:: 問題 A ::
提示文の「ブルー御朱印の発行、」で始まる段落を、主な事実を残して箇条書きに改めてください。
:: 問題 B ::
提示文によると、全国を走った啓発ラッピングトラックには何が載せられていましたか。
:: 問題 C ::
筋痛性脳脊髄炎の啓発活動を語る提示文を、最後の文の後から書き継いでください。

「見た目でわからない病気があると知った」の声に

── 具体的にどんなイベントを開催したのでしょうか?

 

塚本さん:私が患者会を立ち上げると、まちづくりやイベントで知り合った人たちが「自分にできることはない?」と、声をかけてくれました。みんなでアイデアを出し合って、ドキュメント映画の上映会、医師や国・県・市の議員を招いたトークセッション、重たい布団や服や箸を使った病状の体験コーナー、ネット上で啓発カラーの「ブルー」を使ったブルーフォトチャレンジ、フォトスタジオと美容専門学校、運送会社とのコラボで作ったラッピングトラックを全国で走らせたり。

 

塚本明里
塚本さんの顔写真を載せた啓発ラッピングトラックを全国に走らせた

ブルー御朱印の発行、岐阜鵜飼いの観覧船や保存してあるレトロ電車、柳ケ瀬商店街、岐阜市役所など、県内各地を筋痛性脳脊髄炎の啓発カラーの「ブルー」にライトアップしてもらったり、他にも数え切れないくらいいろんな企画をしました。それらをメディアに取り上げてもらうことでも病気の啓発になりました。

:: 提供資料 ::
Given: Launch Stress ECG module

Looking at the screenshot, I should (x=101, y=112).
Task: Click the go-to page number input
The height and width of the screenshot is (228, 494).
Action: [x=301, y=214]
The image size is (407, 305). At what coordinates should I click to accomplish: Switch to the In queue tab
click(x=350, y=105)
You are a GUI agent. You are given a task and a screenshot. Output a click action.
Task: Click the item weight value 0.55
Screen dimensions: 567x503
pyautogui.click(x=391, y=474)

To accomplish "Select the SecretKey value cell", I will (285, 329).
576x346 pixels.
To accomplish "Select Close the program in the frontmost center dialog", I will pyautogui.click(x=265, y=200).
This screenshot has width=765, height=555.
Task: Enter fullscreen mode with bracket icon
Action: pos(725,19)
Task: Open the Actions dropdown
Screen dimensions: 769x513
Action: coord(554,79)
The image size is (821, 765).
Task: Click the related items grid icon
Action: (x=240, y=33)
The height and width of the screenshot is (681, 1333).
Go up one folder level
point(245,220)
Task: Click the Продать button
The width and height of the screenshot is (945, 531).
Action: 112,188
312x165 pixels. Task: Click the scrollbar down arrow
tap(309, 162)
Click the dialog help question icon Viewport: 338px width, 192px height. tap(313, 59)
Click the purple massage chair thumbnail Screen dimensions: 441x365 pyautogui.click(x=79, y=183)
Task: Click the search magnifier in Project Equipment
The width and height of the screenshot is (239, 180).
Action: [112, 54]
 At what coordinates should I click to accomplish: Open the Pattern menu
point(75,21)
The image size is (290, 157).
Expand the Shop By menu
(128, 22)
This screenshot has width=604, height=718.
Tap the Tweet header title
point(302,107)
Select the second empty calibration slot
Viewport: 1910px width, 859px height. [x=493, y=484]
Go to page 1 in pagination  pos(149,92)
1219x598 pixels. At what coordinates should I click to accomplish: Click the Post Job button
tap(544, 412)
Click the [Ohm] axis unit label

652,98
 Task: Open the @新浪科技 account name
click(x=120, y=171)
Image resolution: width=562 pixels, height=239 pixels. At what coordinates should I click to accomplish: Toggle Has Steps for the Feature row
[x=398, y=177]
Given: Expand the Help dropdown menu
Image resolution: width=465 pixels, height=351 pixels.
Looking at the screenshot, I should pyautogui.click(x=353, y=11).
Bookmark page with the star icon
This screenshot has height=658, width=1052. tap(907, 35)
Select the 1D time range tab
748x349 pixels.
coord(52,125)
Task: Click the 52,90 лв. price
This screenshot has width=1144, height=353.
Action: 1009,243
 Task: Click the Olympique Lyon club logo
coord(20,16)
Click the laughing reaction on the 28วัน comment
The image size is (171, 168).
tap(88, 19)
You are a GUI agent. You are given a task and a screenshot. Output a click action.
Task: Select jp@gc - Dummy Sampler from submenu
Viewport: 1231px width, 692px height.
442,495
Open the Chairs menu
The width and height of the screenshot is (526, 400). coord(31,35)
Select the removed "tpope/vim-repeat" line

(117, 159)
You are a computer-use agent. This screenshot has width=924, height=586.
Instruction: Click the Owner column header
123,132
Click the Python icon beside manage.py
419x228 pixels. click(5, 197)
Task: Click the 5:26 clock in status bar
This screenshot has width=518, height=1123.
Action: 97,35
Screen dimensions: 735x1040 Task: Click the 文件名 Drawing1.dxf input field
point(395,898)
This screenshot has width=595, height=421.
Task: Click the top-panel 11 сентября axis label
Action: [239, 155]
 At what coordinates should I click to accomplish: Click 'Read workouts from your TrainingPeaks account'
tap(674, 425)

:: 解答 A ::
- ブルー御朱印を発行した
- 岐阜鵜飼いの観覧船、保存してあるレトロ電車、柳ケ瀬商店街、岐阜市役所など、県内各地を筋痛性脳脊髄炎の啓発カラー「ブルー」にライトアップしてもらった
- ほかにも数え切れないほど多くの企画を行った
- それらをメディアに取り上げてもらうことも病気の啓発につながった

:: 解答 B ::
塚本さんの顔写真が載せられていました。

:: 解答 C ::
 

参加人数を数えてなかったので具体的な人数まではわからないのですが、朝から夕方までイベント会場がぎゅうぎゅうになるくらい人が集まってくれました。最初はひとりで活動をしていたのに、支援がどんどん広がって想像できない形で病気の啓発ができるのは、本当にありがたいです。

 

今では病気の啓発だけでなく、見た目にはわからなくても援助や配慮を必要としている方々が周囲の方に配慮を必要としていることを知らせる、「ヘルプマーク」のことも普及啓発しています。

 

── 塚本さんのチャレンジ精神は本当にすばらしいです。2017年にはミス・ユニバース・ジャパン岐阜大会にも応募したとうかがいました。

 

塚本さん:私が出場することで、病気のことを少しでも知ってもらえたらと思い、出場しました。ウォーキングなどの練習を重ね、岐阜大会ではWEB賞をいただいて。この結果がネットニュースになったとき、「初めて筋痛性脳脊髄炎について知った」「見た目でわからない病気があると知った」といったコメントがたくさん寄せられました。病気のことを少しでも知ってもらえたことに、手応えを感じました。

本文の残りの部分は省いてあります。